Task objective: Repeat every record exactly, but omit the images.
Start of Input material
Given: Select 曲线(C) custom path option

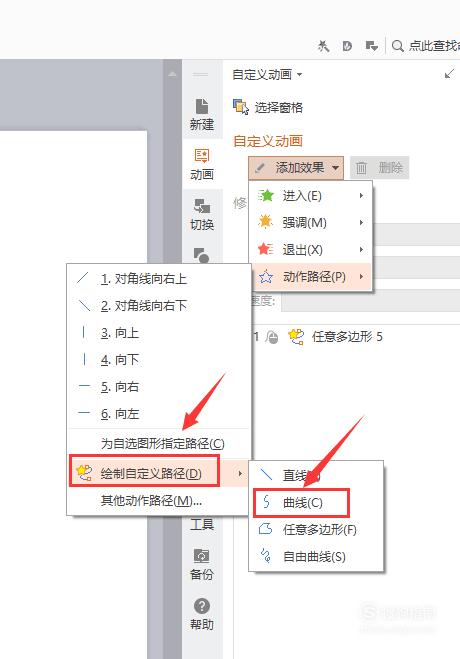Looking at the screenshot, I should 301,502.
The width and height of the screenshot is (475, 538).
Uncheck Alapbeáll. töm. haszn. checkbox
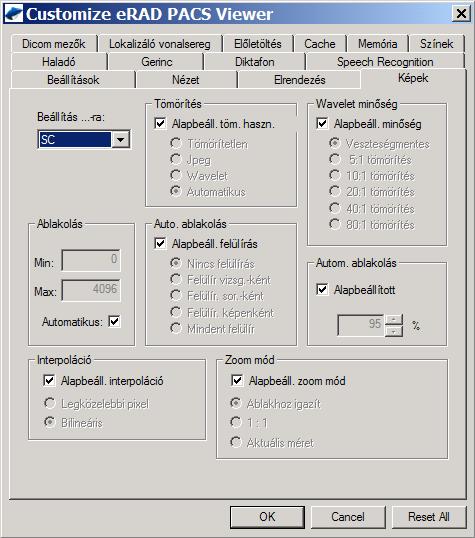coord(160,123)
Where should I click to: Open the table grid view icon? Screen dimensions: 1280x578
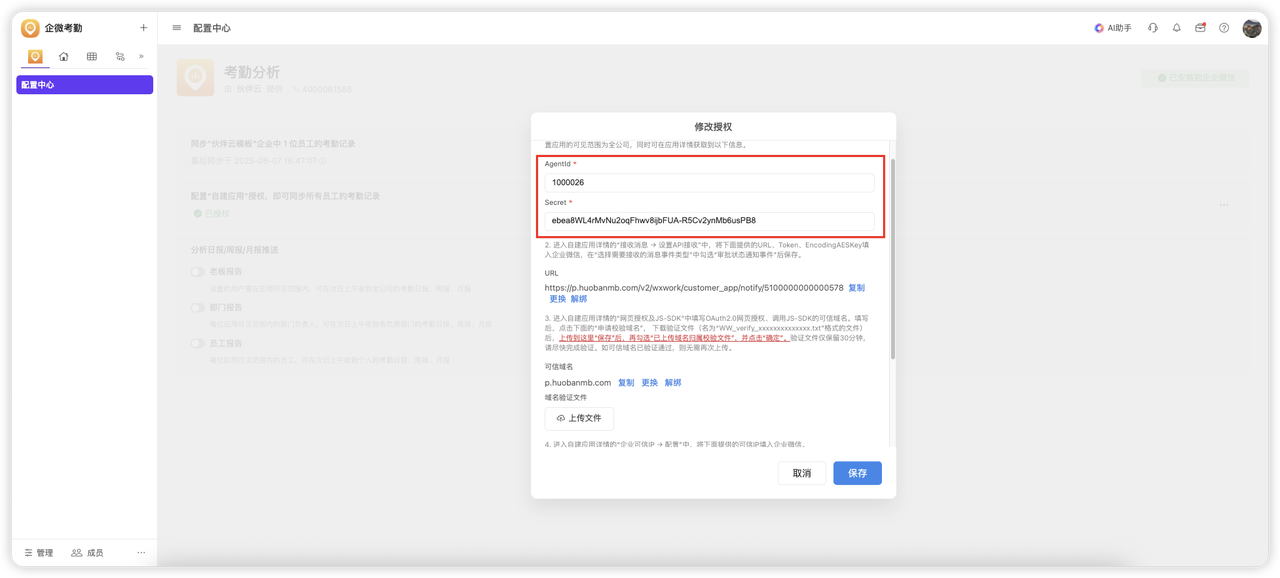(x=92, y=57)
End of Input material
Response:
Given: Select 曲线(C) custom path option

Looking at the screenshot, I should 301,502.
The width and height of the screenshot is (475, 538).
Uncheck Alapbeáll. töm. haszn. checkbox
coord(160,123)
Where should I click to: Open the table grid view icon? Screen dimensions: 1280x578
(x=92, y=57)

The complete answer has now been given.